#### Work instruction
Find the line containing "sentinel我做了nacos持久化 但是为什么我重启我的微服务项目之前创建的规则连接不到了呢？ (415, 1338)" in the records below. Copy exactly that line and each one after it, ending at the line containing "解决方案免费试用 (764, 2205)", and nothing more.

#### Data listing
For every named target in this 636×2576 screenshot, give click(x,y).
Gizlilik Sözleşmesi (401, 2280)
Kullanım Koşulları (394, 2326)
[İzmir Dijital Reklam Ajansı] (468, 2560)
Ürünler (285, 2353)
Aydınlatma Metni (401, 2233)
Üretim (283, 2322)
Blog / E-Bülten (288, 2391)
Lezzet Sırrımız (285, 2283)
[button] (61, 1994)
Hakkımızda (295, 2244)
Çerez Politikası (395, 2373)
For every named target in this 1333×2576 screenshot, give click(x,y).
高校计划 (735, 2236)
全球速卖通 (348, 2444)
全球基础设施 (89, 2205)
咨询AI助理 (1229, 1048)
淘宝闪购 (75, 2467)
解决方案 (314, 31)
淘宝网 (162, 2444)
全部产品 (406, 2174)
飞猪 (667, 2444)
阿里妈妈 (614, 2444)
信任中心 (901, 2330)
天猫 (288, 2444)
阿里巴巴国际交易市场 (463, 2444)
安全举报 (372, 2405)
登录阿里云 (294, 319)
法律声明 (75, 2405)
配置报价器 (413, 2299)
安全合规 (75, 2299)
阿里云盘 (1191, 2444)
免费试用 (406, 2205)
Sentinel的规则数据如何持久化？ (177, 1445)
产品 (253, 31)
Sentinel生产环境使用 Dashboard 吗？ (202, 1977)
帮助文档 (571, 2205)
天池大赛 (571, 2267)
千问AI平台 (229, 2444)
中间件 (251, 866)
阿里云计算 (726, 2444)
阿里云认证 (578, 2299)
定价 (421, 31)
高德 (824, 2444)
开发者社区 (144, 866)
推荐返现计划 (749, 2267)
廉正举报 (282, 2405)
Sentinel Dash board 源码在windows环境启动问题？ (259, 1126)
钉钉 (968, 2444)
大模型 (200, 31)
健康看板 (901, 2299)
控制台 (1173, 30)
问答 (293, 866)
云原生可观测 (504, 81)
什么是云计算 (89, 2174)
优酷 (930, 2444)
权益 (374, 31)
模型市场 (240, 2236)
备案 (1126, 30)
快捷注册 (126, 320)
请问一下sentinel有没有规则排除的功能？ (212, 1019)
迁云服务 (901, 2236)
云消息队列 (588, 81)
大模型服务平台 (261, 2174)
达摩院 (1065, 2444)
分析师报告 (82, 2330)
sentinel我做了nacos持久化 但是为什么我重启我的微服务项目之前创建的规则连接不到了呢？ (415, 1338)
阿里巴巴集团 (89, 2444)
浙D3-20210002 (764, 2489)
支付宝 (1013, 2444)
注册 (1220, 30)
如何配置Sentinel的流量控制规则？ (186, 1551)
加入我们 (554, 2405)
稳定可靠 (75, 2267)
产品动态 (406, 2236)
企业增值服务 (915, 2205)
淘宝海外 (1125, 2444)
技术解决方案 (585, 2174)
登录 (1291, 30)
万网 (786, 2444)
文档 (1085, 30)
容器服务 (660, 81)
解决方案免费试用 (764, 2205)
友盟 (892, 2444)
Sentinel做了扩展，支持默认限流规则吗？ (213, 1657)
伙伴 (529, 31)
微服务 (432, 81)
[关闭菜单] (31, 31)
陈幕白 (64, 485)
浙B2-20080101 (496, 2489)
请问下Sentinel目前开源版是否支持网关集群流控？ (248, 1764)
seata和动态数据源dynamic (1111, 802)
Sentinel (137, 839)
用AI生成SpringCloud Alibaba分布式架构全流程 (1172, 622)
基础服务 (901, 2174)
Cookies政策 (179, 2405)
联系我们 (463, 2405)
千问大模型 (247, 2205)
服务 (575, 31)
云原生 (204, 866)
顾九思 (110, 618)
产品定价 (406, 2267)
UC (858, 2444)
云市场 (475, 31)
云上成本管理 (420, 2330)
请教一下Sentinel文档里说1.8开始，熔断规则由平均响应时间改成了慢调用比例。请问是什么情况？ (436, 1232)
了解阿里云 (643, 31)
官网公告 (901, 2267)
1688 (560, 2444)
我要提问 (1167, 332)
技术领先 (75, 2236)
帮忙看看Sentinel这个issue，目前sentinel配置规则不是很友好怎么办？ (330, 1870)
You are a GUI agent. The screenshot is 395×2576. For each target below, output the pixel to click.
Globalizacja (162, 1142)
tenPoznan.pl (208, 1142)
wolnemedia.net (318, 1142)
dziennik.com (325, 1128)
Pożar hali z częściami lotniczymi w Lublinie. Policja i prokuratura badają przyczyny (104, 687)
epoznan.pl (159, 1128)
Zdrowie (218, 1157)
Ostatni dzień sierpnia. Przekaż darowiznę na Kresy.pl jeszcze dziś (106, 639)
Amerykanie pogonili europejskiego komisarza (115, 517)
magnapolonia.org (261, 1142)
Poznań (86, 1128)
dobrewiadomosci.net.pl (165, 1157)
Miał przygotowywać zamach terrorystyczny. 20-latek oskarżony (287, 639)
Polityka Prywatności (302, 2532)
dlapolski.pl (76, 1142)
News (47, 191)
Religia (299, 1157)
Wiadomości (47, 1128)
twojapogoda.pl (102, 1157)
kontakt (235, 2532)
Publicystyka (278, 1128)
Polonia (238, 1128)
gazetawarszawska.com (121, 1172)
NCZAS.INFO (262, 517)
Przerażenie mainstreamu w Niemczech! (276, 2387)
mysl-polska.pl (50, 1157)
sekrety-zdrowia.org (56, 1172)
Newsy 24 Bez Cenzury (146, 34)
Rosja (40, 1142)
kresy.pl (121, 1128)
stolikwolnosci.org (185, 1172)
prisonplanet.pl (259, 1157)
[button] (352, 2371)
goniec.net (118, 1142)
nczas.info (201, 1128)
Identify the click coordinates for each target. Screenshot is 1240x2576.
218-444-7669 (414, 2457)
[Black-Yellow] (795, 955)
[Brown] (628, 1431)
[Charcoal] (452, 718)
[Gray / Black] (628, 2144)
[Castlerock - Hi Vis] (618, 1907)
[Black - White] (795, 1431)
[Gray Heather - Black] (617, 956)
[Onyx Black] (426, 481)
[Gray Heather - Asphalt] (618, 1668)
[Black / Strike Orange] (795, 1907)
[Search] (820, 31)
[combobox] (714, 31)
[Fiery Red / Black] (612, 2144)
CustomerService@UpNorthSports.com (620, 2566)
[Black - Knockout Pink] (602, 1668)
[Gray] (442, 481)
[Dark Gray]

#### Task output
sentinel我做了nacos持久化 但是为什么我重启我的微服务项目之前创建的规则连接不到了呢？ (415, 1338)
阿里巴巴集团 (89, 2444)
浙D3-20210002 (764, 2489)
支付宝 (1013, 2444)
注册 (1220, 30)
如何配置Sentinel的流量控制规则？ (186, 1551)
加入我们 (554, 2405)
稳定可靠 (75, 2267)
产品动态 (406, 2236)
企业增值服务 (915, 2205)
淘宝海外 (1125, 2444)
技术解决方案 (585, 2174)
登录 (1291, 30)
万网 (786, 2444)
文档 (1085, 30)
容器服务 (660, 81)
解决方案免费试用 (764, 2205)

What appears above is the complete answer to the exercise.